Ministro Lewandowski diz para os PRFs: "Chamem essa polícia do que quiserem!"
SITUAÇÃO DELICADA: Lewandovski cria constrangimento ao se referir ao nome da PRF dizendo: "chamem essa polícia do que quiserem" Foto: Jamile Ferraris/MJSP

Frase do ministro desagrada a policiais e especialistas em segurança viária

O ministro da Justiça e Segurança Pública, Ricardo Lewandowski, apresentou a Proposta de Emenda à Constituição (PEC) da Segurança Pública, nesta terça-feira (18), durante o 9º Fórum CNT de Debates, que teve como tema Segurança Pública: Uma Nova Agenda de Prioridades Para um Transporte Mais Seguro.

Ao explicar as novas atribuições da Polícia Rodoviária Federal, que poderia ser intitulada de Polícia Viária, assumindo a responsabilidade de fiscalizar hidrovias e ferrovias, o ministro, ao perceber a presença dos policiais rodoviários federais disse:

“O nome não importa, o que importa é a função. Amanhã vocês chamam, vão lá no Congresso, lá na Casa Civil, chamem essa polícia do que quiserem. Pra mim tá tudo bem”.

Ministro detalha planos para a nova Polícia Viária Federal

O ministro da Justiça e Segurança Pública apresentou detalhes sobre a reformulação da Polícia Rodoviária Federal (PRF), que passará a se chamar Polícia Viária Federal (PVR).

Caso a Proposta de Emenda Constitucional (PEC) seja aprovada pelo Congresso, a nova corporação terá como principal atribuição o patrulhamento em rodovias, ferrovias e hidrovias federais, ampliando seu campo de atuação.
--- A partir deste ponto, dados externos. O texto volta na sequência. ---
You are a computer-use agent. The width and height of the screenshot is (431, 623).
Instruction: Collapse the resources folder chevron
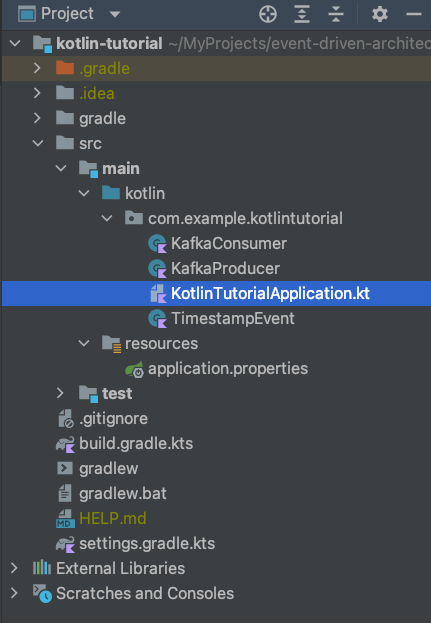(x=84, y=343)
Curiosamente, o ministro não mencionou a Marinha, órgão responsável pela fiscalização até do uso de jetskis em rios e lagos, quanto mais o patrulhamento em hidrovias e oceano. A Marinha, ao menos em teoria, tem mais expertise que a PRF terá para exercer esta função.

Durante o anúncio, Lewandowski destacou que a PVR não terá funções de polícia judiciária, nem será responsável pela apuração de infrações penais, atribuições exclusivas da Polícia Federal (PF) e das polícias civis.

Críticas e preocupações com a proposta

Para algumas lideranças da PRF, a medida pode representar um retrocesso, restringindo a atuação da PRF ao patrulhamento e impedindo sua participação em ações de policiamento.

Entre as preocupações levantadas está a possibilidade de a PRF ser impedida de lavrar o Termo Circunstanciado de Ocorrência (TCO), um instrumento essencial para agilizar o registro de infrações de menor potencial ofensivo.

Há exatamente dois anos, o Plenário do Supremo Tribunal Federal (STF) validou, por unanimidade, um decreto da Presidência da República que concedeu à PRF competência para lavrar TCOs em crimes federais de menor potencial ofensivo.

A decisão decorreu de uma ação movida pela Associação Nacional dos Delegados de Polícia Judiciária, que argumentava que a Constituição Federal atribui às polícias civis a função de polícia judiciária e a apuração de infrações penais.

Já a Associação Nacional dos Delegados de Polícia Federal sustentava que a PRF deveria se limitar ao patrulhamento ostensivo das rodovias, alegando que o decreto violaria a competência exclusiva da PF.

Ao confirmar a decisão do STF, o ministro Luís Roberto Barroso enfatizou que … o TCO não pode ser comparado ao inquérito policial, pois, por sua natureza investigativa, este último deve ser presidido por um delegado de polícia.

Na prática, permitir que a PRF lavre TCOs agiliza seu trabalho, evitando que agentes precisem se deslocar até a delegacia mais próxima para registrar o documento.

Em um país de dimensões continentais, essa exigência seria inviável na maioria das regiões, reduzindo ainda mais o já escasso efetivo da PRF nas rodovias. Essa ausência tende a facilitar a ação de criminosos, que se aproveitam da falta de policiamento ostensivo.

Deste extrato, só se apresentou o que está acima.